First author	Year	Cooling method	Monitoring	Neurologic	Cardiac	Pulmonary	Integumentary	GI/Endocrine	Laboratory	Other
Badjatia	2007			X
Badjatia	2008			X				X	X
Bassin	2008	X
Bigham	2010	X
Choi	2011						X			X
Christian	2008
Claridge	2010					X
Clifton	2011		X		X			X
Cohen	2002									X
Farnell	2005		X
Ferguson	2007	X	X
Grossman	2002	X		X	X					X
Grupta	2002		X	X
Hay	2008	X								X
Henker	2000		X				X		X
Henker	2007	X	X	X
Holtzclaw	2004		X							X
Hooper	2006		X
Hoyt	2008	X							X
Kheirbek	2009				X	X		X	X
Kiekkas	2008		X	X						X
Kiekkas	2007				X
Loke	2005	X	X
McNett	2010			X
Melhuish	2009							X
Morita	2008	X
Olson	2008	X		X						X
Poldeman	2009				X	X		X	X
Price	2003	X
Sagalyn	2009	X	X
Skulec	2010	X			X			X		X
Sund-Levander	2000			X
Thompson	2007	X
Wolfrom	2008			X	X	X			X	X
Woodrow	2006		X

X=The article addressed this content area.

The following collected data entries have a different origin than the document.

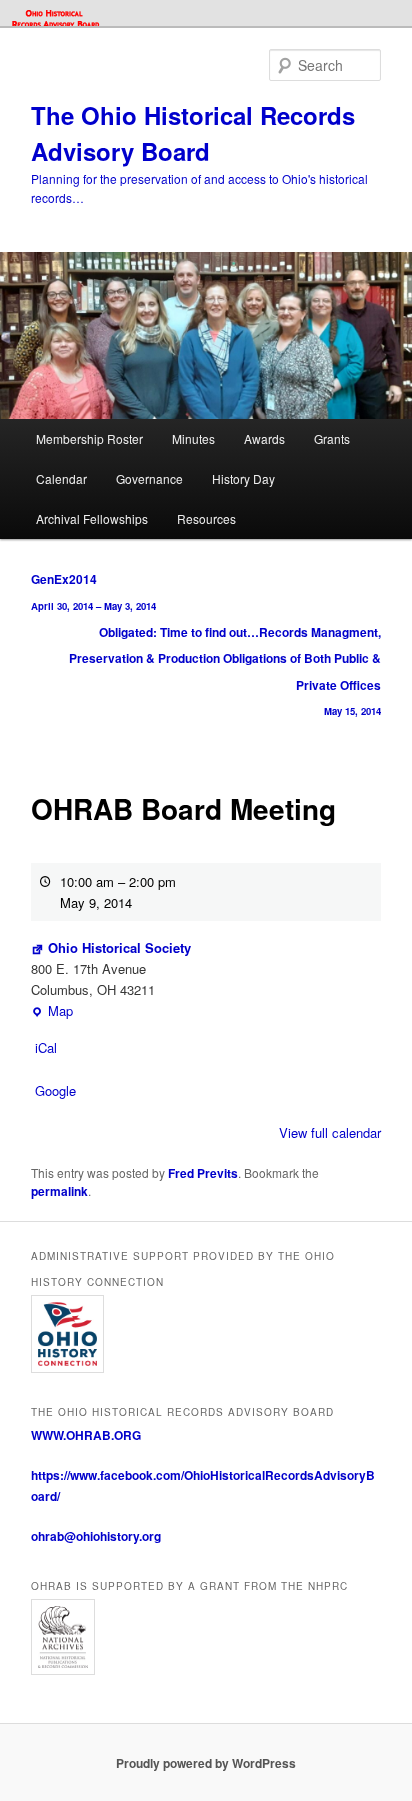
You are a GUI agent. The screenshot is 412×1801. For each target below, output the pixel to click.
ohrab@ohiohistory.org (96, 1536)
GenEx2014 (93, 591)
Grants (332, 438)
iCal (46, 1047)
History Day (243, 478)
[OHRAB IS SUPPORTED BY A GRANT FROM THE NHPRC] (205, 1637)
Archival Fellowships (92, 518)
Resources (206, 518)
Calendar (61, 478)
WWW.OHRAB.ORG (86, 1435)
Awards (264, 438)
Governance (149, 478)
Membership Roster (89, 438)
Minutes (193, 438)
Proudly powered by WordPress (206, 1763)
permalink (59, 1191)
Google (55, 1090)
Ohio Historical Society (119, 947)
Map (52, 1011)
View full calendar (330, 1132)
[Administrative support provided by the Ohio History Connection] (205, 1333)
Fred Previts (203, 1173)
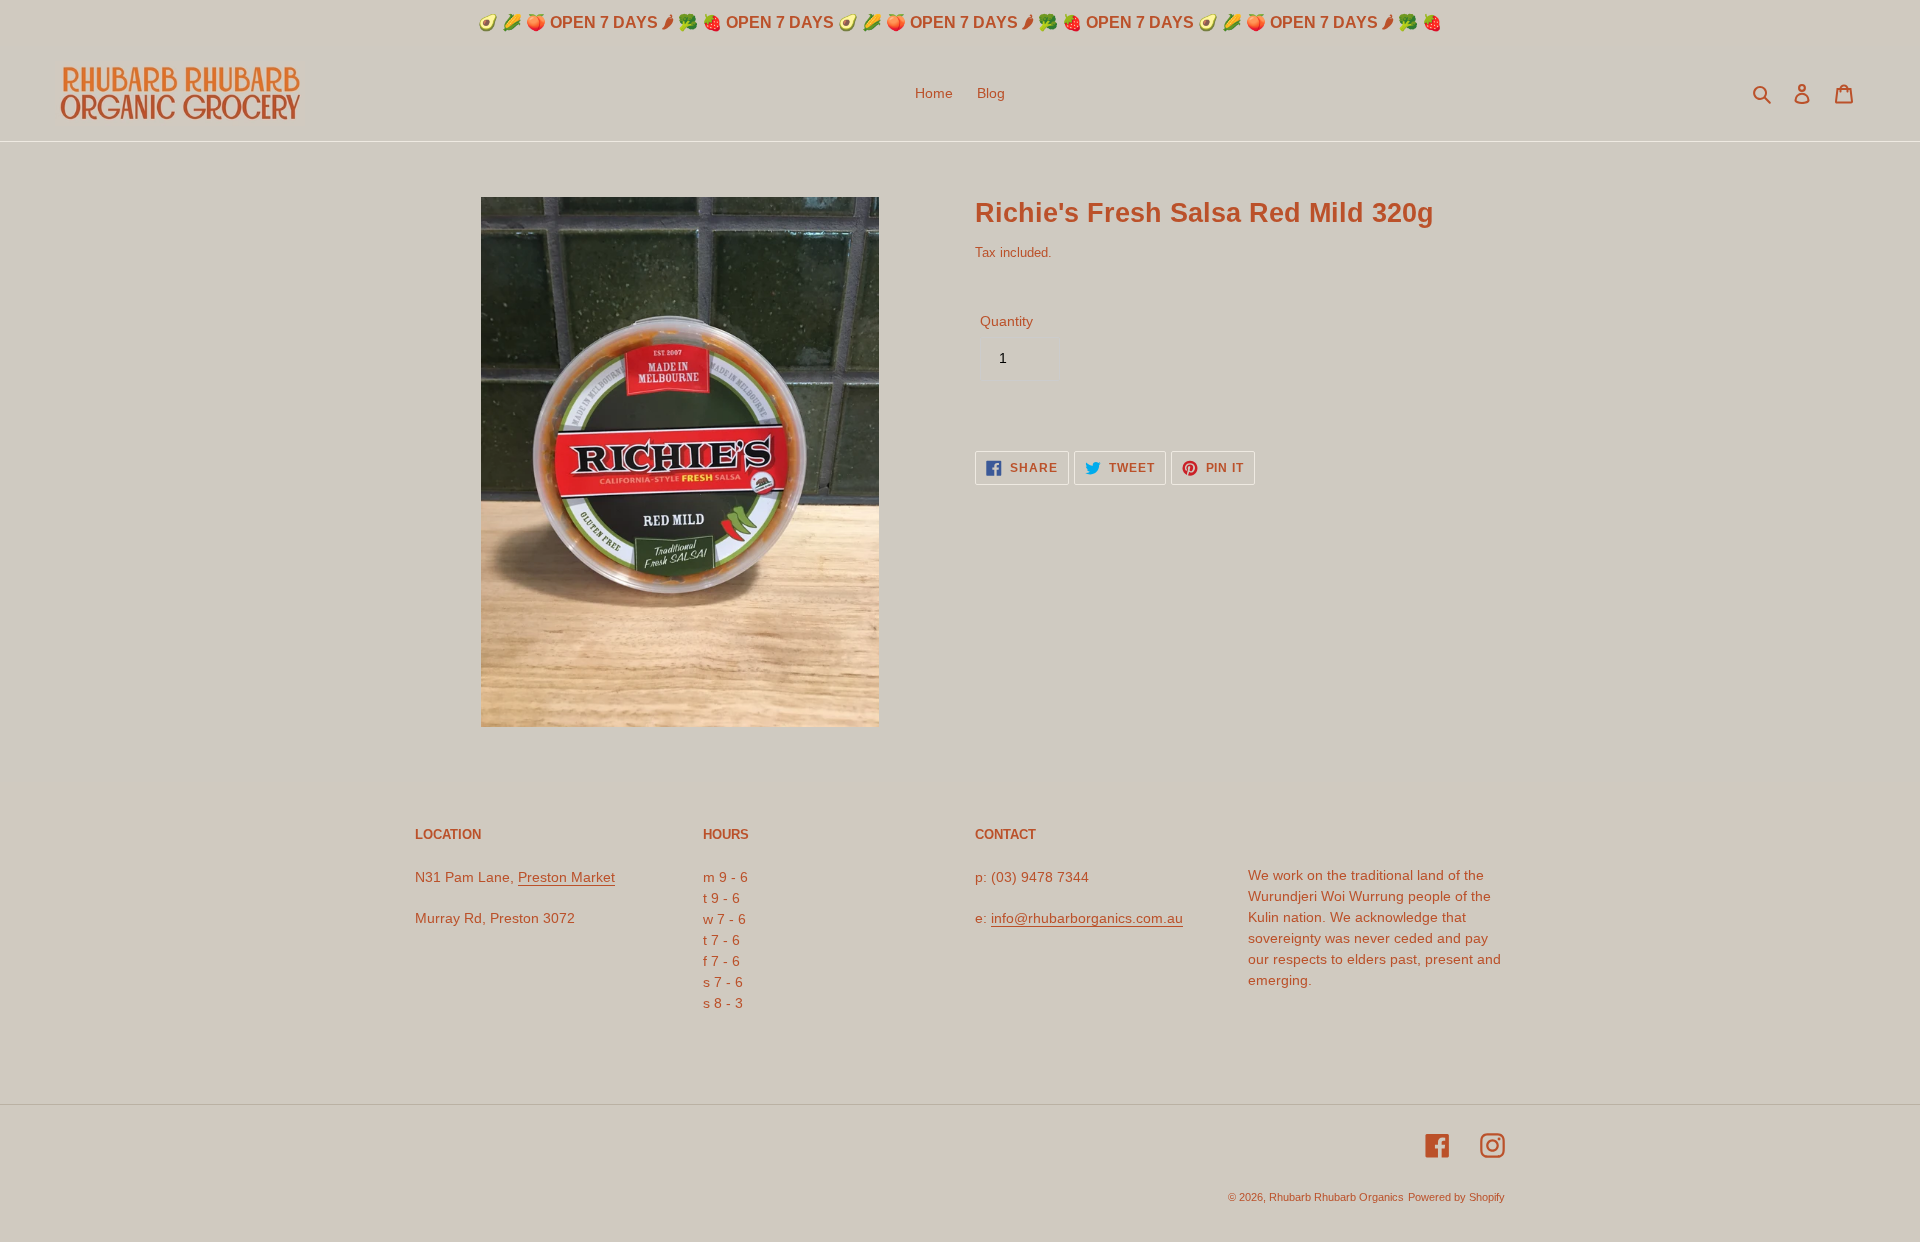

Each section concludes with a table of recommendations with class and level of evidence (Table 3). The level of evidence is based on standard classification where class is based on the size of the treatment effect and level is an estimate of the certainty of the treatment effect (Gibbons et al., 2003).

Table 3.

Levels of Evidence

	Class I Should be performed	Class IIa Reasonable to perform	Class IIb Not unreasonable	Class III Not helpful – possibly harmful
Level A	Multiple populations and RCTs	Multiple populations and RCTs; conflicting evidence	Multiple populations and RCTs; greater conflicting evidence	Multiple populations and RCTs
Level B	One RCT and/or non-randomized trials	One RCT and/or non-randomized trials; conflicting evidence	One RCT and/or non-randomized trials; greater conflicting evidence	One RCT and/or non-randomized trials
Level C	Consensus, case studies, opinion	Case studies, opinion; no consensus	Case studies, opinion; divergent opinion	Consensus, case studies, opinion

Adapted from Gibbons et al. (2003).

Content Areas

Interventions to manage temperature

We identified 15 articles that provide evidence for nurses regarding methodologies for managing temperature in critically ill patients (Grossman et al., 2002; Price et al., 2003; Loke et al., 2005; Ferguson, 2007; Henker and Carlson, 2007; Thompson et al., 2007; Bassin et al., 2008; Christian et al., 2008; Hay et al., 2008; Hoyt et al., 2008; Morita et al., 2008; Olson et al., 2008; Sagalyn et al., 2009; Bigham et al., 2010; Skulec et al., 2010). The different methods evaluated are categorized into external with device, simple external, intravascular, and other. External TTM with a device is simple and effective (Grossman et al., 2002; Loke, 2005; Christian et al., 2008; Hay et al., 2008). External devices utilizing airflow are more effective than fluid-circulating devices, resulting in patients achieving goal temperature faster and more frequently (Grossman et al., 2002; Loke et al., 2005). Simple external methods (including, but not limited to, ice packs, fans, tepid baths, and infusion of cold or warm intravenous fluid) are commonly used (Thompson et al., 2007; Hoyt et al., 2008; Olson et al., 2008; Bigham et al., 2010; Skulec et al., 2010). Price found fans were not effective in reducing temperature and inconclusive evidence to support other simple external methods. However, intravascular TTM is an accurate method of regulating temperature (Bassin et al., 2008). Portable percutaneous cardiopulmonary bypass has also been reported as an effective and quick method of managing temperature (Morita et al., 2008). Regardless of method, the use of a temperature management clinical pathway or protocol increases the practice of TTM, increases the number of patients meeting temperature goals, and is convenient (Grossman et al., 2002; Hay et al., 2008).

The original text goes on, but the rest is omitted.